咆哮と同時に、端末のインジケーターが赤く点灯し、専用兵装の要請シグナルが虚空へと放たれます。
その瞬間、ロロの直感が警鐘を鳴らしました。彼女の眉がわずかに潜められ、無機質な瞳に初めて明確な緊張が走ります。
「…いったい?」
「うぉおおおおお!!」
その緊張が、ロロの初動を0.1秒―――鈍らせました。
レオンは丸腰のまま石畳を蹴り、弾かれたようにロロへと突進を開始しました。
―――
~教会都市文明博物館:特別展示室~
静寂に包まれていた展示室で、突如として警報が鳴り響きました。
堅牢なセキュリティに守られていた強化クリスタルの台座。そこに鎮座していたのは、かつて巨神が振るったと語り継がれる、身の丈を超えるほどに巨大な鉄塊です。

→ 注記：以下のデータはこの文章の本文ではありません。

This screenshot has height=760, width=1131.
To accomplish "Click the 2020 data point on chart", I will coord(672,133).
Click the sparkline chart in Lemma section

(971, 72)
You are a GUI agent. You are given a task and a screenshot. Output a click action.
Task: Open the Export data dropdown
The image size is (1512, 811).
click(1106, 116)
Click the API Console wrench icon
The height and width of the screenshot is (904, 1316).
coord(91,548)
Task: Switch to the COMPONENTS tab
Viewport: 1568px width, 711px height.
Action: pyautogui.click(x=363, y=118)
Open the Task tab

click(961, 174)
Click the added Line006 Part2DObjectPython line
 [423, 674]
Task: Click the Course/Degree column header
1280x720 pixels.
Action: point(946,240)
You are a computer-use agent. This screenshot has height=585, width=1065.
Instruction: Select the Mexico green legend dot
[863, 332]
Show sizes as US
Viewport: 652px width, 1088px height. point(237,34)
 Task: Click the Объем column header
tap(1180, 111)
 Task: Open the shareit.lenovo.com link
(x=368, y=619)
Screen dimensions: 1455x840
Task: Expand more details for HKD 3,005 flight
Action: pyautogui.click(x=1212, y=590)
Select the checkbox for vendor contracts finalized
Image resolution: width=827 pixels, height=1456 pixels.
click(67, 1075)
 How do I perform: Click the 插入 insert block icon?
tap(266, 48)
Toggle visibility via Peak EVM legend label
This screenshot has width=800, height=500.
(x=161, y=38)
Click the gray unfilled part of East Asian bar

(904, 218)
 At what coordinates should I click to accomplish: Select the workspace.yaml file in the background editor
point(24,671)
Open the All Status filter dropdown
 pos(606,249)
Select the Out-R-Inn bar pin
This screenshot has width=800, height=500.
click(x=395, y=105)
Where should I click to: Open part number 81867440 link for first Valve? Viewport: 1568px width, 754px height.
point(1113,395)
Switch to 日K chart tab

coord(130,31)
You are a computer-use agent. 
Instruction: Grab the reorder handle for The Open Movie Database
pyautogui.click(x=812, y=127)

『声紋認証確認。重装兵装、射出シーケンス開始―――』
機械的な音声が鳴り響くと同時に、天井のドームがスライドし、晴天が顔を覗かせます。
展示台に内蔵された高圧加速装置が火を噴き、巨大な剣は重力に抗うようにして、主の待つ戦場へと打ち出されました。
―――
レオンの足音だけが廃墟に響きます。
丸腰の男が放つ絶対的な自信と尋常ならざる気迫。それが、ロロの白銀の刃の冴えを一時的に曇らせました。
「くっ!」
「臆したか!」
その時。
レオンの背後、遥か上空から大気を引き裂く轟音が降り注ぎました。
空を裂いて飛来した巨大な影。レオンは突進の勢いのまま、空中で反転するように右手を伸ばします。
―――!!!!!!
鋼と鋼が激突する、凄まじい金属音。
レオンはその剛腕で飛来した大剣を掴み取ると、膨大な慣性エネルギーを逃すことなく、完全にその軌道を支配下に置きました。
前方で、二つのブースターが地面に激突し爆炎が上がります。
着地と同時に、レオンは独楽のように体を捻ります。
凄まじい回転と重さを帯びた鉄塊が唸りを上げて迫ります。
「ッ!?」
ロロが初めて、大きく目を見開きました。
彼女の目の前で、街の景色が回転し始めていたのです。
(重い……ッ!?)
「うぉおおおおお!!」
大気を揺るがす咆哮とともに、街のパノラマは加速していきました。
石畳が砕け、いつの間にか両足は地面にめり込みます。
それでも勢いは止まりません。巨大な鉄塊は彼女の細い体を時計の秒針のように捉え、そのまま横へと押し流していきました。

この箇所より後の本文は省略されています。